This Astro Starter Kit provides a robust template for easily creating an engineering blog, designed for both single and multiple authors. It boasts a rich set of features including straightforward configuration, minimal yet customizable styling, and excellent Lighthouse performance (100/100). The template is highly SEO-friendly, incorporating canonical URLs and OpenGraph data, and leverages astro:assets for optimized image handling.
Key features include:
- Content Management: Supports Markdown & MDX, an author system with co-authoring capabilities, blog pagination, and draft management.
- Discovery: Integrated search functionality using Fuse.js, topic categorization, sitemap, and RSS Feed support.
- User Experience: Features a dark mode with system preference detection and a toggle button.
- Optional Backend Services: Includes an optional feature for post reactions and a blog post ranking page, utilizing Appwrite's free tier for backend services.
The template is built with modern web technologies:
- Astro: The core framework that ties all components together, enabling fast, content-focused websites.
- Solid.js: Used for interactive elements like search (all
.tsxfiles) and other JavaScript-driven features, providing a reactive and efficient UI layer. - Tailwind CSS: For utility-first styling, allowing for rapid and flexible design customization.
- Fuse.js: Powers the efficient client-side search logic.
- TypeScript: Ensures type safety and improves developer experience across the entire codebase.
Getting started is simple: npm create astro@latest -- --template eddyvinck/astro-engineering-blog.
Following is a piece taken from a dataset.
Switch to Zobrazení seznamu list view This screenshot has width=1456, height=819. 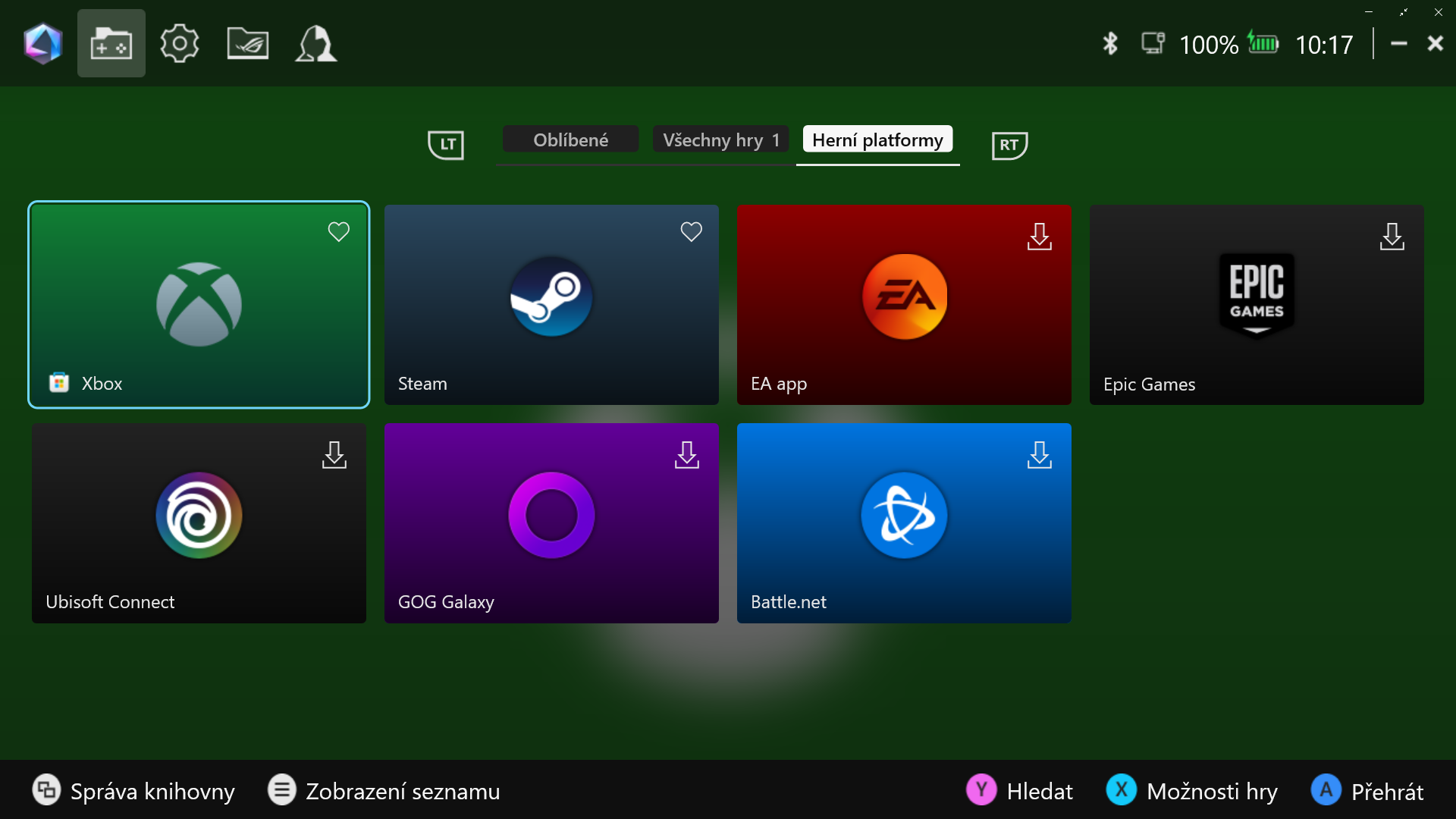(x=384, y=791)
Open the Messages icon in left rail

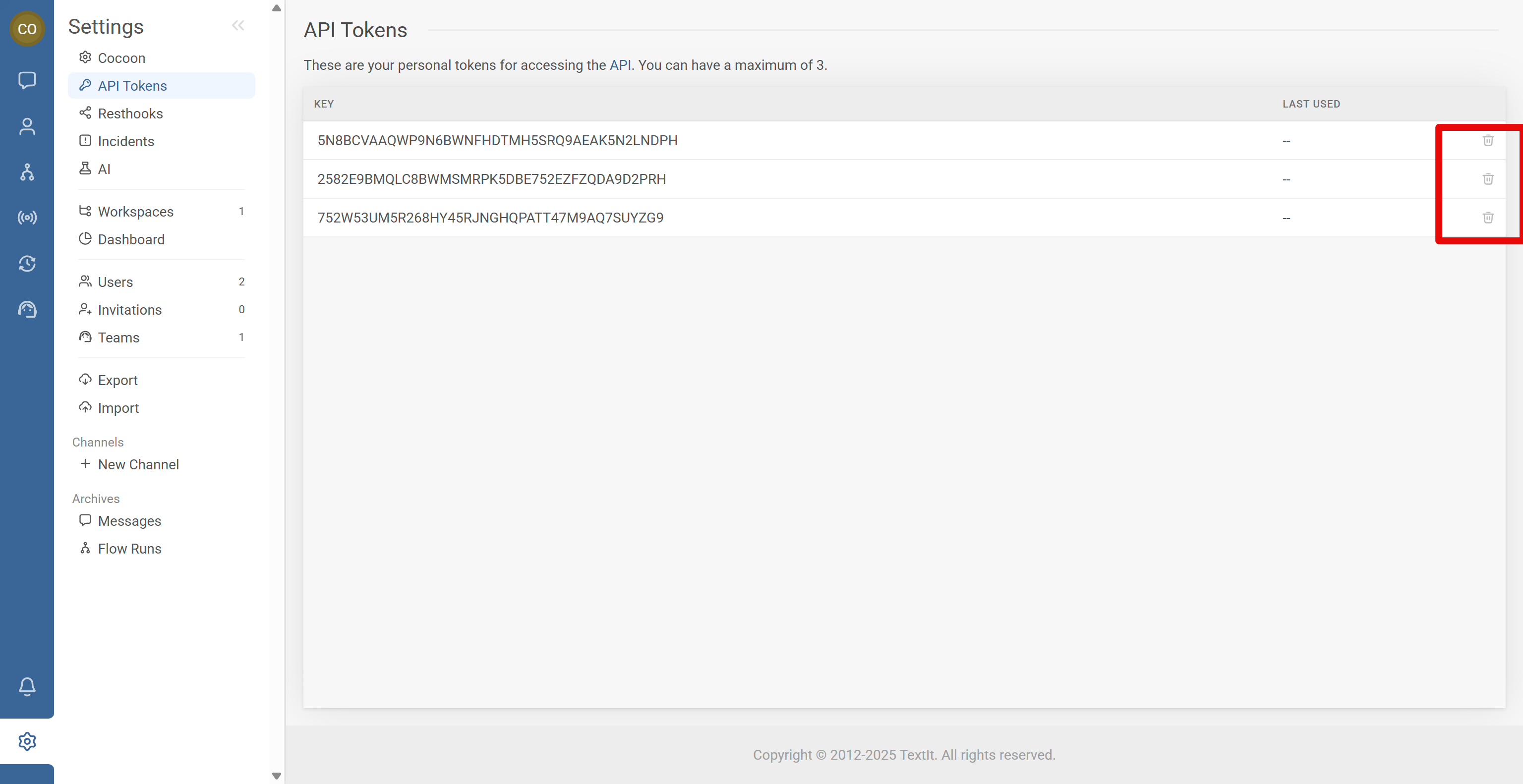click(27, 80)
Configuration involves editing src/consts.ts for site-wide settings like BRAND, SITE_TITLE, SITE_URL, and SITE_DESCRIPTION, and customizing colors in tailwind.config.css. For advanced features like post reactions, Appwrite API keys can be added to a .env file. The project structure is standard for Astro, with src/pages/ for routes, src/components/ for UI components, src/content/ for Markdown/MDX collections, and public/ for static assets. CLI commands like npm run dev, npm run build, and npm run preview facilitate development and deployment.